PSN-L Email List Message

Subject: WINQUAKE QUESTION ABOUT HEADER INFO
From: "Geoffrey" gmvoeth@...........
Date: Thu, 29 Oct 2009 03:45:28 -0700


Hello Folks;

Please bear with me here I know you do not like to hear this
but it will help me decide how to finish my program.

I am rewriting my recording and display programs
to use 12 bits instead of 8 to avoid saturation problems.
In my display program I create a PSN4 file to be able to
read times in winquake and share with the rest of you.
I am having problems getting WINQUAKE to properly
show the time of the very first sample since
MY first sample can be something OTHER than
an exact second and usually has a fraction.

There are two Items in the header that affect time readings
And I'm wondering how to properly use them.

WINQUAKE TYPE4 HEADER DATA
GIVEN: FIRST SAMPLE TIME 00:00:35.151
       Hour?    == 00  byte value 0 to 23
       Minute?  == 00  byte value 0 to 59
       Seconds? == 35  byte value 0 to 59
       SPACE HOLDER?   byte value 0
       NANOseconds&    LONG signed integer value 4 bytes low endean
       0 to 999,999,999
       OFFSETseconds#  DOUBLE floating point value  8 bytes IEEE


Find: What is the proper way to indicate
      the fractional value which remains ?

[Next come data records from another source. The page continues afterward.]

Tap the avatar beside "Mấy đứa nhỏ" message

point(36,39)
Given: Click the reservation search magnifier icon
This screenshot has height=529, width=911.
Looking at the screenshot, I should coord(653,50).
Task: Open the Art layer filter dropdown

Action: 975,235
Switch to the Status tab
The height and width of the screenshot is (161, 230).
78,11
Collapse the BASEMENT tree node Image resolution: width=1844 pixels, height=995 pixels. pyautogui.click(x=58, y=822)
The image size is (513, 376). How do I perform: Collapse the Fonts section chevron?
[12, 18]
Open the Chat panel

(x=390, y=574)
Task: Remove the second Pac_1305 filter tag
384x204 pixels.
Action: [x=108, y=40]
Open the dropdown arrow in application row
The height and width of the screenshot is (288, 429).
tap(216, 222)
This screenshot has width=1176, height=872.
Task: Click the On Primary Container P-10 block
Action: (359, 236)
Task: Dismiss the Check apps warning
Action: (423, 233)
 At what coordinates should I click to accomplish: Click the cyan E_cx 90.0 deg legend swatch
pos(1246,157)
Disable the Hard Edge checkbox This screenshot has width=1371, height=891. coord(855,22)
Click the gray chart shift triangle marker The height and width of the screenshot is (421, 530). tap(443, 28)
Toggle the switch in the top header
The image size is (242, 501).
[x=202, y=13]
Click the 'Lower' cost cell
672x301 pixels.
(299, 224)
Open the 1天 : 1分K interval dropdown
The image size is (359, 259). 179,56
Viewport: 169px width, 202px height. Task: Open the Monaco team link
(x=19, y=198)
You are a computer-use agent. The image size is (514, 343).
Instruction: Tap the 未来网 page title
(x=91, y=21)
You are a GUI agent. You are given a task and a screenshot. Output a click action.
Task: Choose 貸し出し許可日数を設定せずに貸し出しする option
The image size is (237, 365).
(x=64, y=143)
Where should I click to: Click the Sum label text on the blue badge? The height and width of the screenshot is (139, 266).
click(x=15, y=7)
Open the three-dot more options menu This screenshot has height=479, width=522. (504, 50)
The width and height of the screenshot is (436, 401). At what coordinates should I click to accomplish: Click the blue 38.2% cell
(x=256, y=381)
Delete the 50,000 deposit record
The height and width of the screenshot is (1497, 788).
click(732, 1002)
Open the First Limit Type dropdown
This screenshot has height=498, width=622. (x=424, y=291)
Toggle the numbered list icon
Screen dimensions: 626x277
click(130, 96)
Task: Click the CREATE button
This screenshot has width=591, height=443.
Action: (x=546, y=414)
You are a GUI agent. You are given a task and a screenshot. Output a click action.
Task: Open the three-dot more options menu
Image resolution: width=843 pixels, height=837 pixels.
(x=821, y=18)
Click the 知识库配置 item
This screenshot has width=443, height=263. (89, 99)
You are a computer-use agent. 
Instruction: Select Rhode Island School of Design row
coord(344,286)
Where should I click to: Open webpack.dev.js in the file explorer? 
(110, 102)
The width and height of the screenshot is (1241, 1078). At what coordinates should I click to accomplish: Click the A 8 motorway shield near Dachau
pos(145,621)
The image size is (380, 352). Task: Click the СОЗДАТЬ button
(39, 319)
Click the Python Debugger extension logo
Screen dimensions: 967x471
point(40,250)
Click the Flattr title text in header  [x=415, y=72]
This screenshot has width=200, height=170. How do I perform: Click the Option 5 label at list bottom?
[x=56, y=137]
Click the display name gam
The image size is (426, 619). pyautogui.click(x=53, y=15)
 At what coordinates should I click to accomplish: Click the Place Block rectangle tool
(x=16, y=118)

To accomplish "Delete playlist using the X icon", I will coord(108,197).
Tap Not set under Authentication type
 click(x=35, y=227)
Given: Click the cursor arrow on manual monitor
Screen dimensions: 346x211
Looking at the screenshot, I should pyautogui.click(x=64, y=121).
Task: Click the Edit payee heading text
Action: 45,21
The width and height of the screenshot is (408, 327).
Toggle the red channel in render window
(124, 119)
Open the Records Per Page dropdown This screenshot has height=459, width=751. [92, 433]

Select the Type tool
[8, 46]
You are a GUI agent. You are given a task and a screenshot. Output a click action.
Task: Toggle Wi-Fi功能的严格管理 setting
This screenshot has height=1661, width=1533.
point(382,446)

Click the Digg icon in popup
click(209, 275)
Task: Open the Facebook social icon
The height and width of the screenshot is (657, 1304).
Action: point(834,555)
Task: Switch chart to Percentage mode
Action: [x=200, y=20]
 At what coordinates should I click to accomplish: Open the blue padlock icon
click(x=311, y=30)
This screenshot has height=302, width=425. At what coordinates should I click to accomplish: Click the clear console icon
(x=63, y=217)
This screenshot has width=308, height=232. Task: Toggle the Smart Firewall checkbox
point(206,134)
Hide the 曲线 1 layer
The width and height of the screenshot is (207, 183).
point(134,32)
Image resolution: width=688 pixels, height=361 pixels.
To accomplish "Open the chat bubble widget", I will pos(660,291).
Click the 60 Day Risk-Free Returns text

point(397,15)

A. Put the fraction 0.151 into the nanoseconds variable times one billion
B. Put the fraction 0.151 into the offset area following the nanoseconds area
C. CROP the recorded DATA to start at an exact second
D. THERE IS NO WAY TO GET THE FIRST SAMPLE TO SHOW THE PROPER FRACTIONAL VALUE

What's the best answer here ?

I know if I crop the file to an exact cal mark second
I get pretty good fractional times. I am guessing
this may be the best way to go since I may be using
WQ in ways it was not designed to be used.
This will mean saving 4 minutes of modulo history
instead of three. I do not want to do this
unless absolutely necessary.

When I look at my own data I will assign
discreet date-times UTC to each sample
relative to a given calibration mark
and not guess between samples.
The cal sample happens at the transition
between second 59 and second zero the first
sample after this event and I call that the
exact second and calculate all other sample times
from that one reference point.
WINQUAKE works different, possibly better,
I just need to understand it better.
The times I use are in the WINQUAKE "?"
type relating to synchronization with WWV
radio broadcast.

Thanks for answers,
geoff

ps, I have found lots of errors in my older program
leading to not so good time readings in the past.
Every time I do this, the results seem better
than before.
But now I'm reaching the point of diminishing returns.